◆ Exercise objective: In the text on dental implants below, how many implants per arch can support a full upper or lower denture?

◆ Text for analysis:
A dental implant is required when you have a tooth extracted that leaves a gap in your mouth, this gap will eventually close.
The hole where the tooth root is will eventually collapse as there’s nothing to support the bone around it. The space between the teeth may be closed when teeth either side of the gap move over inside.
These will affect your ability to chew and eat correctly and in the future can cause more damage to other healthy teeth.
Dental implants bring back the look, feel and function of your tooth and can go from single tooth restoration to a full mouth restoration.
It can be used a single crown to make the implant a replacement for a single tooth.
A bridge of 3-4 teeth can be mounted on one or two implants to restore several missing teeth.
Even a full upper or lower denture can be supported on four implants per arch to restore every missing tooth.
A dental implant is a titanium screw that gets implanted into the jaw where the tooth’s root used to be, and becomes an artificial root.

◆ Provided material:
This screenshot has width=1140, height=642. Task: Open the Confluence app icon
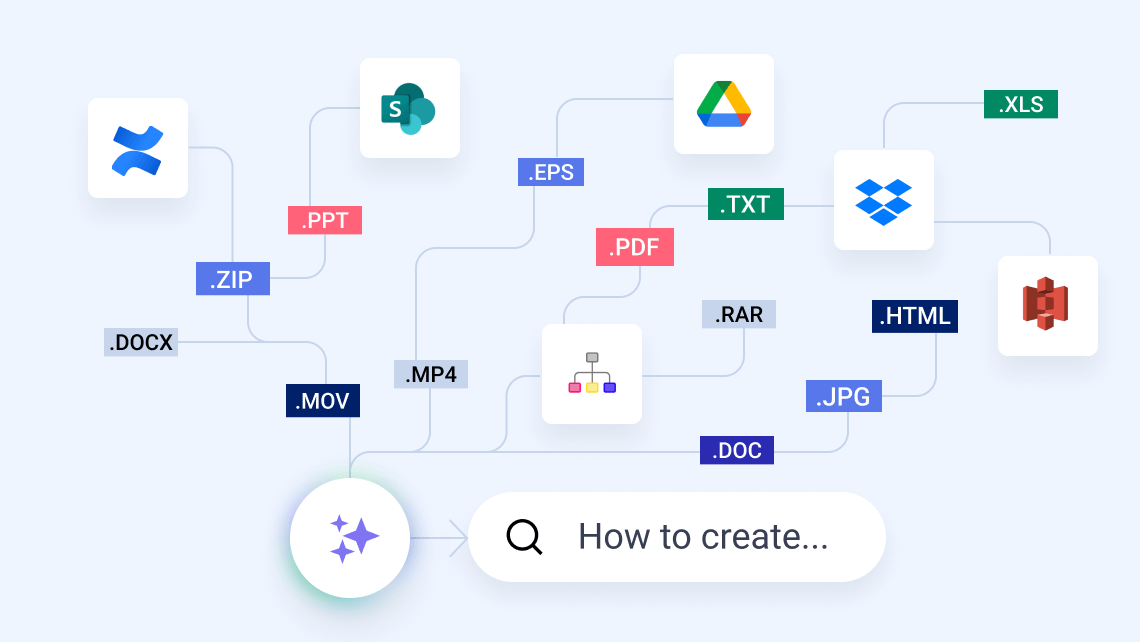coord(138,147)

◆ Response to this task: Four implants per arch.